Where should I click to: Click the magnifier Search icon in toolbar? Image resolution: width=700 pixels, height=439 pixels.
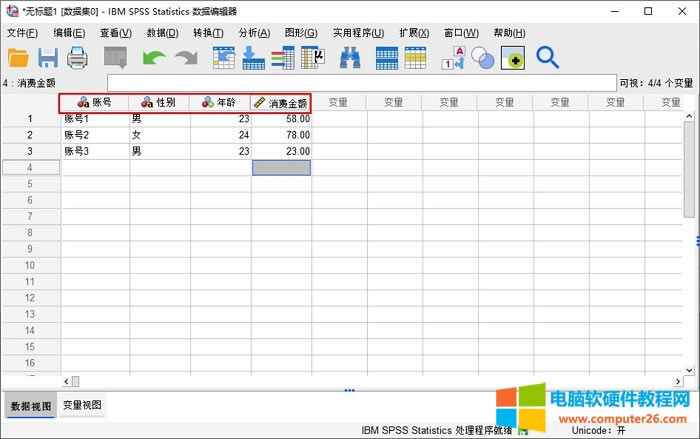(x=547, y=58)
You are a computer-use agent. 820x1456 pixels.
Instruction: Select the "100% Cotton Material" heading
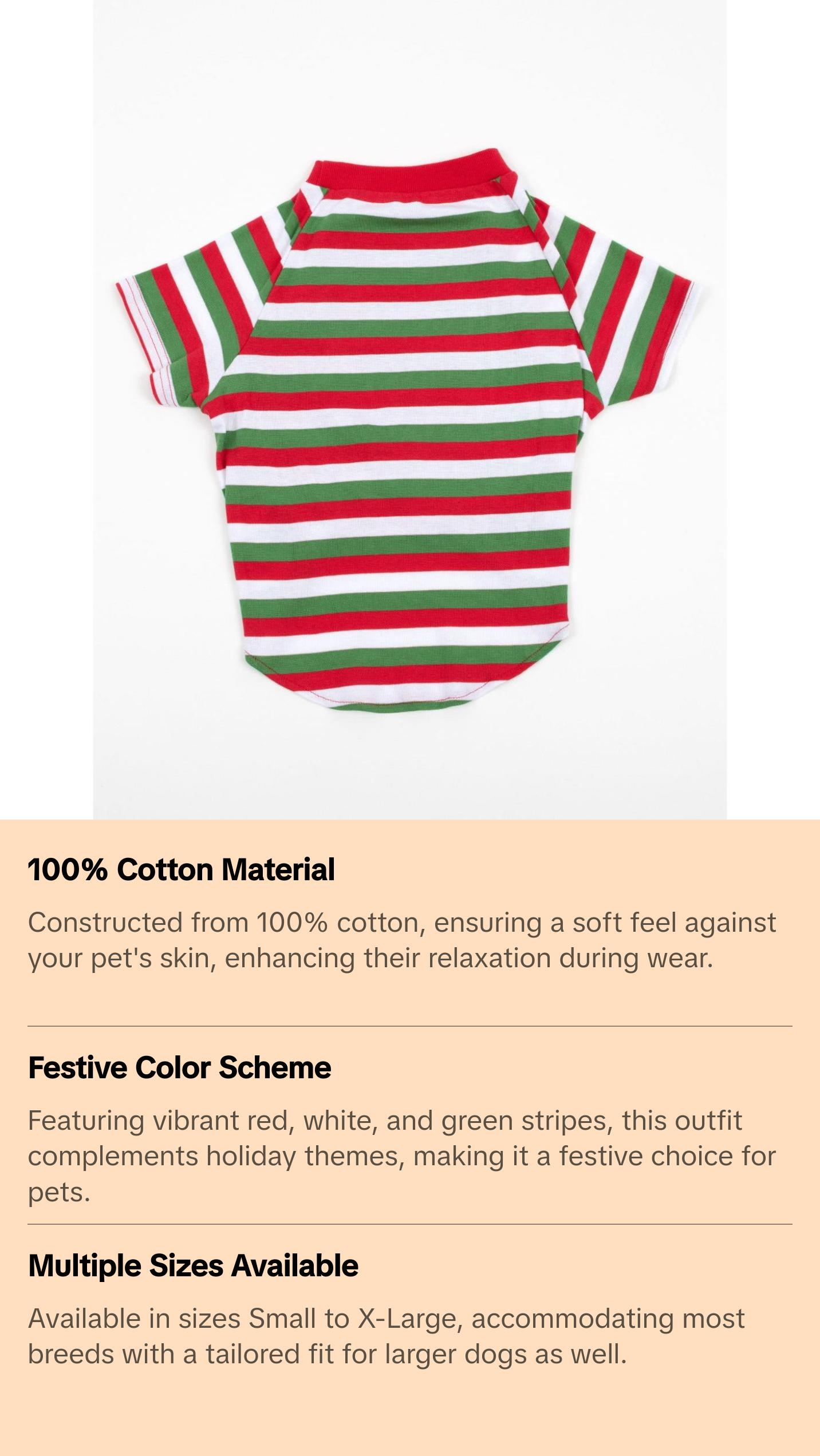(181, 870)
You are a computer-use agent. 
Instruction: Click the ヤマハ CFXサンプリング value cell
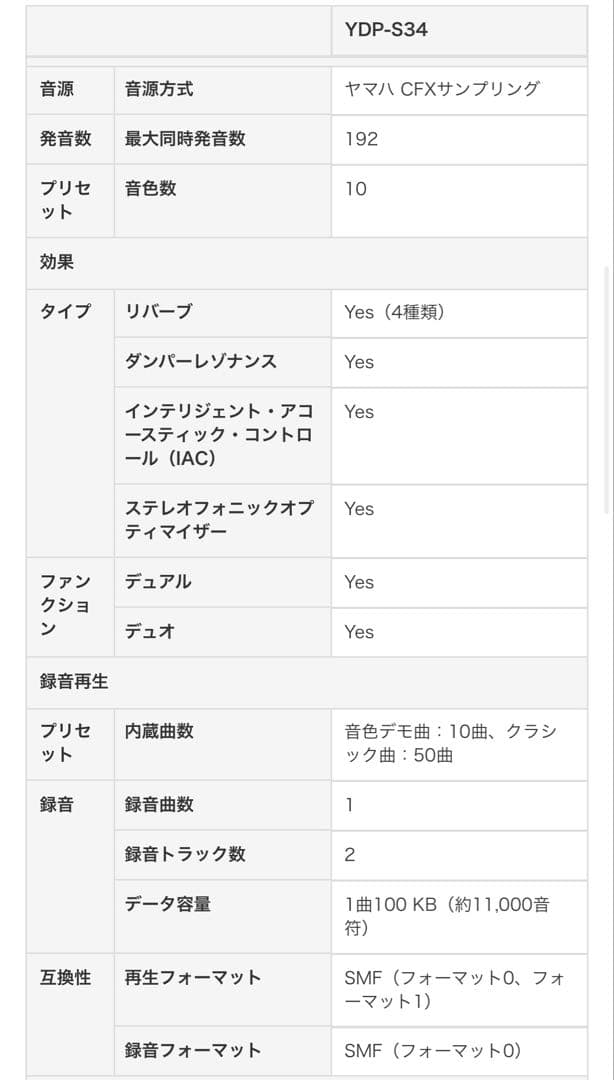(442, 89)
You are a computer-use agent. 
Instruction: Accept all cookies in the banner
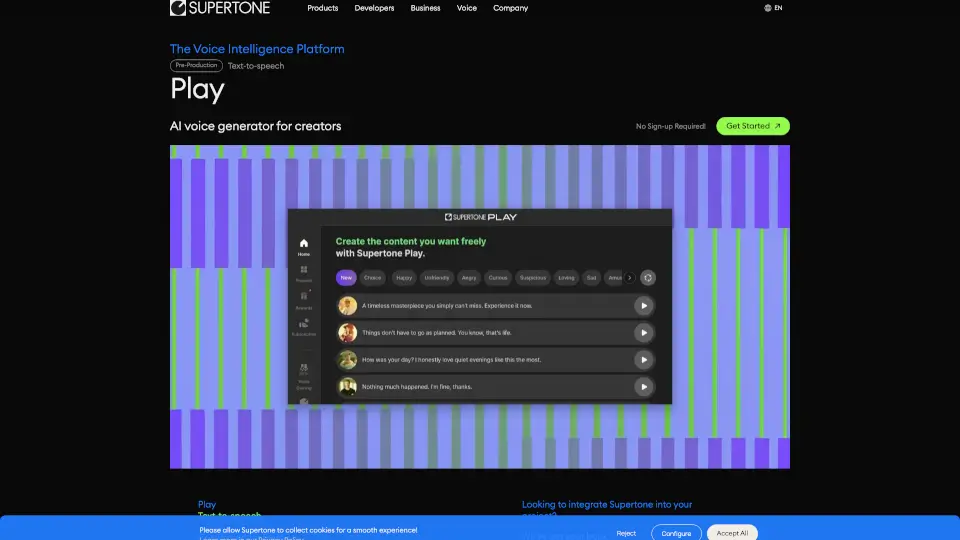(x=732, y=533)
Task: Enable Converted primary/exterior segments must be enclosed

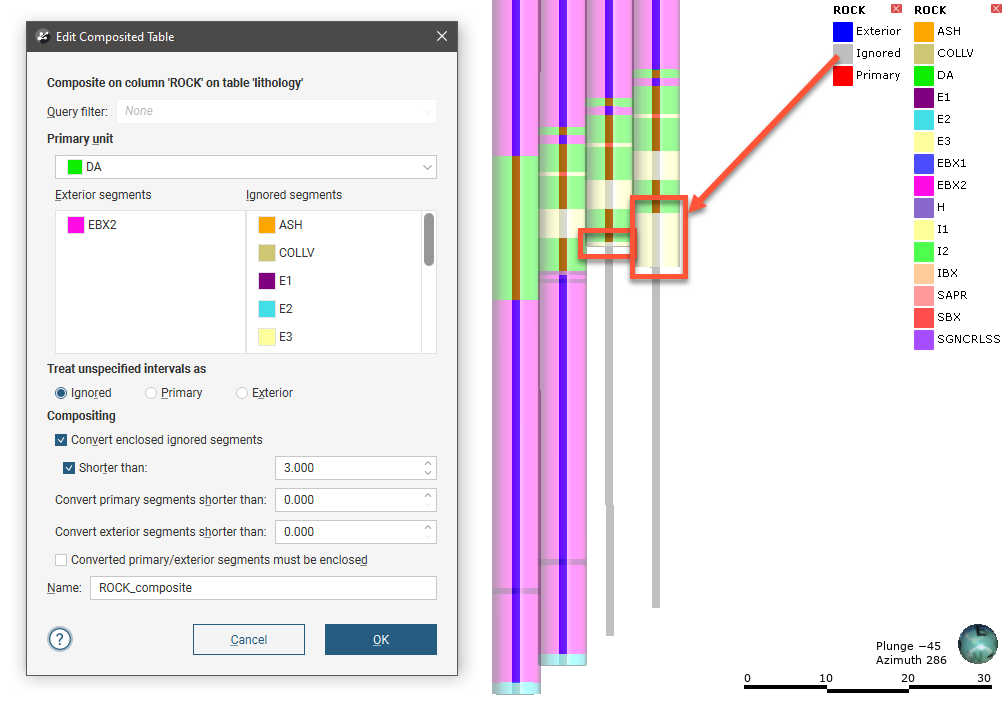Action: (x=61, y=560)
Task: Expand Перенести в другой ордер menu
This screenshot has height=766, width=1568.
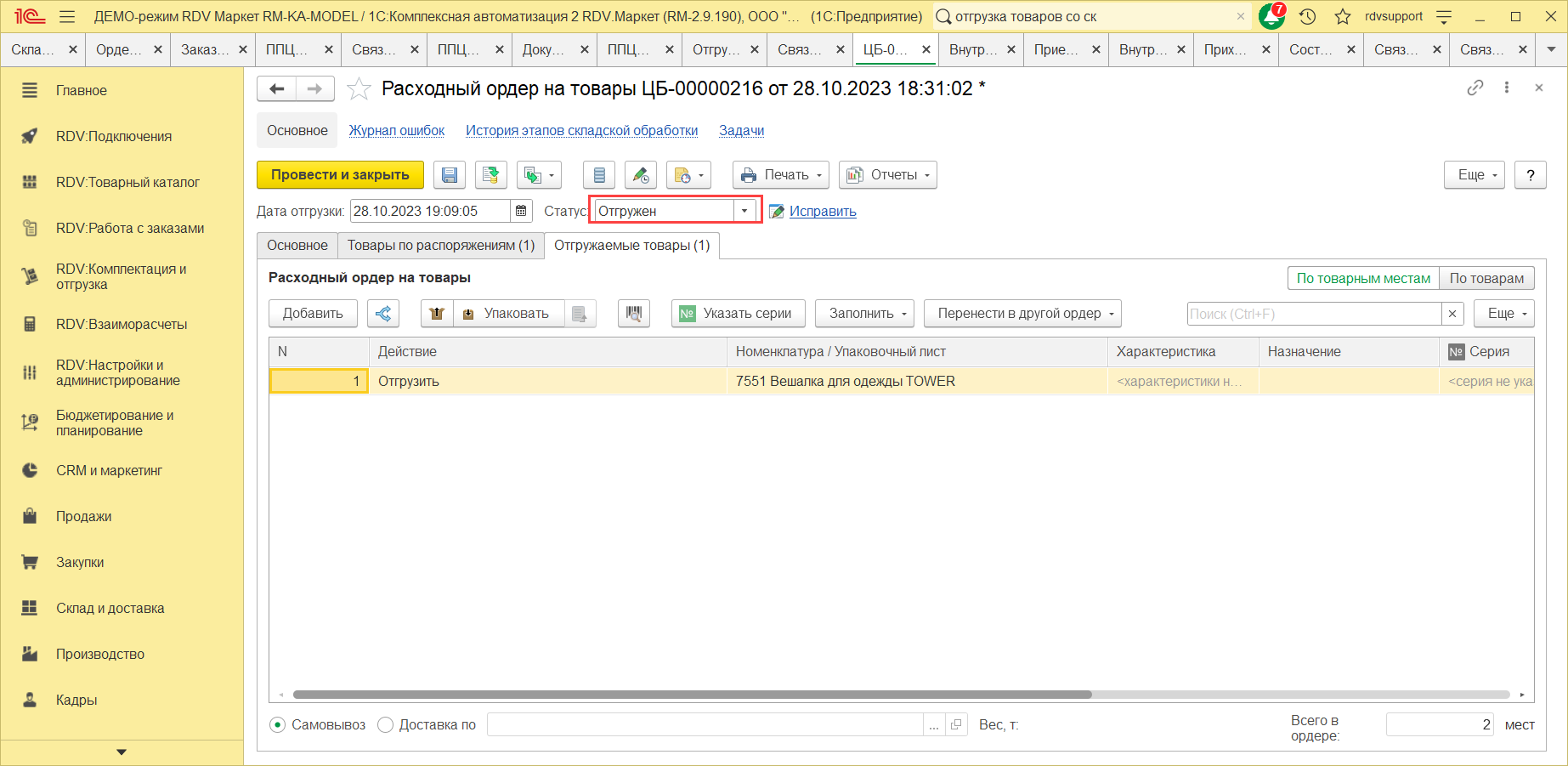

• [Task to carry out]: If a line falls between the one containing "Task: Expand Перенести в другой ордер menu" and the last line of the records above, inclusive, restate it exactly; leave out the pictures and everything else.

• [Completed task]:
Task: Expand Перенести в другой ордер menu
This screenshot has height=766, width=1568.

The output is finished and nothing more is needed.